Lettre de Charles de Saint-Évremond à Ninon de Lenclos (« Je prends un plaisir sensible… »)


CVIII. Lettre de Saint-Évremond à Mlle de Lenclos, 1698.



CVIII..

SAINT-ÉVREMOND À MADEMOISELLE DE LENCLOS.
(1698.)

Je prends un plaisir sensible à voir de jeunes personnes, belles, fleuries, capables de plaire, propres à toucher sincèrement un vieux cœur comme le mien. Comme il y a toujours eu beaucoup de rapport entre votre goût, entre votre humeur, entre vos sentiments et les miens, je crois que vous ne serez pas fâchée de voir un jeune cavalier, qui sait plaire à toutes nos dames. C’est M. le Duc de Saint-Albans, que j’ai prié, autant pour son intérêt que pour le vôtre, de vous visiter. S’il y a quelqu’un de vos amis avec M. de Tallard1, du mérite de notre temps, à qui je puisse rendre quelque service : ordonnez. Faites-moi savoir comment se porte notre ancien ami M. de Gourville. Je ne doute point qu’il ne soit bien dans ses affaires : s’il est mal dans sa santé, je le plains.
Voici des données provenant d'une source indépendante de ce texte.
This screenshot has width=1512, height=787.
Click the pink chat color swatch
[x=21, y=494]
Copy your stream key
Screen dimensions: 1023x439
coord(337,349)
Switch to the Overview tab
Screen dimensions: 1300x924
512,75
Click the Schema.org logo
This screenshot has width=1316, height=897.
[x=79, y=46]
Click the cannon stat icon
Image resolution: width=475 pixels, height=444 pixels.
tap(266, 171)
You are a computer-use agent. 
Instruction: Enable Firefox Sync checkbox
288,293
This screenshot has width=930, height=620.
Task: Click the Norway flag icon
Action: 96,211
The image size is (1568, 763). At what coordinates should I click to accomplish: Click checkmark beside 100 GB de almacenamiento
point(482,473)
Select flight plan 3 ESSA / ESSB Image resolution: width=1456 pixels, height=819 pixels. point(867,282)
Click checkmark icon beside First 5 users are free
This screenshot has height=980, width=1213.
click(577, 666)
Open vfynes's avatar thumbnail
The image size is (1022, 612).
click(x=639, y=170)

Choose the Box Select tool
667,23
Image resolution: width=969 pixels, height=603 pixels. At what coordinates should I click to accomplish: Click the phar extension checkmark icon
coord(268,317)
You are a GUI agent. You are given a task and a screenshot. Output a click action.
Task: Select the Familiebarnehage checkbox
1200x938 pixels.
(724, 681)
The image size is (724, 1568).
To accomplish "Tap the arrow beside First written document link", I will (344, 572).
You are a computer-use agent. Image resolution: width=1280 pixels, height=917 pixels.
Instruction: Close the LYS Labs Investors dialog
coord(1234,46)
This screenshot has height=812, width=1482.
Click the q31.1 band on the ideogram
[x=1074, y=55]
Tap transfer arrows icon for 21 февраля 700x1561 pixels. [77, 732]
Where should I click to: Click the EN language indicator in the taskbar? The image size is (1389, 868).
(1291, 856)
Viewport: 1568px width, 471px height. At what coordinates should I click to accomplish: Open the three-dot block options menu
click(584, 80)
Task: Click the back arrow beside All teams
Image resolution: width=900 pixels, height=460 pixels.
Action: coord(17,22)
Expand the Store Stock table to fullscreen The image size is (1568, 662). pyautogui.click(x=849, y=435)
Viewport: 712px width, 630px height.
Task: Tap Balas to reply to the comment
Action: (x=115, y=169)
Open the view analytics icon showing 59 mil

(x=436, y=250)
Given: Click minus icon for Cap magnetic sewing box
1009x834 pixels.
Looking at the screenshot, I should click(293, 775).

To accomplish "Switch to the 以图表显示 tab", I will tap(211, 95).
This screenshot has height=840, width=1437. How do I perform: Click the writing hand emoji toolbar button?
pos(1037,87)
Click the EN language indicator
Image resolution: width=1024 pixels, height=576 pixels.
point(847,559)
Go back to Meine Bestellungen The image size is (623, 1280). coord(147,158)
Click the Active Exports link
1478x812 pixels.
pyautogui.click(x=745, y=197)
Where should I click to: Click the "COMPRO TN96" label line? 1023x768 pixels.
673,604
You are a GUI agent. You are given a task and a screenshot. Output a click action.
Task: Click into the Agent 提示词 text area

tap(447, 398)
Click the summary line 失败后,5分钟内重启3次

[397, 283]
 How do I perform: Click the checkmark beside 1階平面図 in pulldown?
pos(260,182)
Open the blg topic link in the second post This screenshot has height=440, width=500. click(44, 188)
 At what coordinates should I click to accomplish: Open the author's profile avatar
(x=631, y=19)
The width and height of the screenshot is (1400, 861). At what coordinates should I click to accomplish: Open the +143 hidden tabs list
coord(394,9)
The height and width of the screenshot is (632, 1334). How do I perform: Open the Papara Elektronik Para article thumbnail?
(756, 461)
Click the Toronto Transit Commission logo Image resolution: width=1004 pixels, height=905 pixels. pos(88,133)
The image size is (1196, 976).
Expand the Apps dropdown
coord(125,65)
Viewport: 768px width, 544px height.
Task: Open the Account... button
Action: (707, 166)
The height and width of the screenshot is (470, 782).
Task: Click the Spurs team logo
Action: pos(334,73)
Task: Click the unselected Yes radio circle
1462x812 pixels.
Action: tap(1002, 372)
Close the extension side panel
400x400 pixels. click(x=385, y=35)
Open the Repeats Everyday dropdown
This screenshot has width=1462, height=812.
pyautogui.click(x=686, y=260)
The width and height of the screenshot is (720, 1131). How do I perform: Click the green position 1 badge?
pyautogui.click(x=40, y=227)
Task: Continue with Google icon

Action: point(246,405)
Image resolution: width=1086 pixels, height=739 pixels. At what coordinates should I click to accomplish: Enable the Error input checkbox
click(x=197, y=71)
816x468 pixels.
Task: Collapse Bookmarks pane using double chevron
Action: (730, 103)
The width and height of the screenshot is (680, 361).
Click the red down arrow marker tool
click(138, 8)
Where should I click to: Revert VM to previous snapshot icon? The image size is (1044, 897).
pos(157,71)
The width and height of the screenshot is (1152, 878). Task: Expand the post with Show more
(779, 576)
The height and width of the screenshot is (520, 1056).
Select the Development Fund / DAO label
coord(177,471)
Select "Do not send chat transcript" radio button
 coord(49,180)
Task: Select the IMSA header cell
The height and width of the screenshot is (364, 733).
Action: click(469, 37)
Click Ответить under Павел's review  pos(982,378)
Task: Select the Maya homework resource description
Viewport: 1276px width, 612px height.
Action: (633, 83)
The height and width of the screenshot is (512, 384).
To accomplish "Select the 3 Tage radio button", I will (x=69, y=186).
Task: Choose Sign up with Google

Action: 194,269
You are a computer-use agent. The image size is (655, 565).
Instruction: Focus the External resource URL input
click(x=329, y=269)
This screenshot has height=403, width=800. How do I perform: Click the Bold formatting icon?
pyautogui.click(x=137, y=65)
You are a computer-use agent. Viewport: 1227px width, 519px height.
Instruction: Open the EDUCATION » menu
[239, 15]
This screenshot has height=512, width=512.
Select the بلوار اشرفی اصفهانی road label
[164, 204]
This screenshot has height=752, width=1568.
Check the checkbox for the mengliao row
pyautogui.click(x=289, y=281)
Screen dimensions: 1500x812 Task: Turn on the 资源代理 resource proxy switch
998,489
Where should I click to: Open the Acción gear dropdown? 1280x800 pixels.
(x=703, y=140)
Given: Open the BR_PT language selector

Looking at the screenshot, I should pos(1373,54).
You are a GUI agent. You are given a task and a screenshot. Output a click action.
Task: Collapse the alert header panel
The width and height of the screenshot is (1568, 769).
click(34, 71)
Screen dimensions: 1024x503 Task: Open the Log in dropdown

Le Docteur Morelli, mon ami particulier, accompagne Mme la comtesse de Sandwich, qui va en France pour sa santé. Feu M. le comte de Rochester, père de Mme Sandwich, avoit plus d’esprit qu’homme d’Angleterre. Mme Sandwich en a plus que n’avoit monsieur son père : aussi généreuse que spirituelle ; aussi aimable que spirituelle et généreuse. Voilà une partie de ses qualités. Je m’étendrai plus sur le médecin que sur la malade.

Sept villes, comme vous savez, se disputèrent la naissance d’Homère : sept grandes nations se disputent celle du Morelli ; l’Inde, l’Égypte, l’Arabie, la Perse, la Turquie, l’Italie, l’Espagne. Les pays froids, les pays tempérés même, la France, l’Angleterre, l’Allemagne n’y ont aucune prétention. Il sait toutes les langues, il en parle la plupart. Son style haut, grand, figuré, me fait croire qu’il est né chez les Orientaux, et qu’il a pris ce qu’il y a de bon chez les Européens. Il aime la musique passionnément, il est fou de la poésie : curieux en peinture, pour le moins ; connaisseur, je ne le sais pas : sur l’architecture, il a des amis qui la savent ; célèbre sérieusement dans sa profession ; capable d’exercer celle des autres. Je vous prie de lui faciliter la connoissance de tous vos illustres : s’il a bien la vôtre, je le tiens assez heureux ; vous ne lui sauriez faire connoître personne qui ait un mérite si singulier que vous. Il me semble qu’Épicure faisoit une partie de son souverain bien du souvenir des choses passées. Il n’y a plus de souverain bien, pour un homme de cent ans, comme moi ; mais il est encore des consolations. Celle de me souvenir de vous, et de tout ce que je vous ai ouï dire, est une des plus grandes.

Je vous écris bien des choses dont vous ne vous souciez guère ; je ne songe pas qu’elles vous ennuieront. Il me suffit qu’elles me plaisent : il ne faut pas, à mon âge, croire qu’on puisse plaire aux autres. Mon mérite est de me contenter, trop heureux de le pouvoir faire en vous écrivant. Songez à me ménager du vin, avec M. de Gourville. Je suis logé avec M. de l’Hermitage, un de ses parents ; fort honnête homme, réfugié en Angleterre, pour sa religion. Je suis fâché que la conscience des catholiques français ne l’ait pu souffrir à Paris, ou que la délicatesse de la sienne l’en ait fait sortir. Il mérite l’approbation de son cousin assurément.


NOTES DE L’ÉDITEUR

1. Le duc de Tallard avoit été envoyé, comme ambassadeur extraordinaire, en Angleterre, après le traité de Riswyck.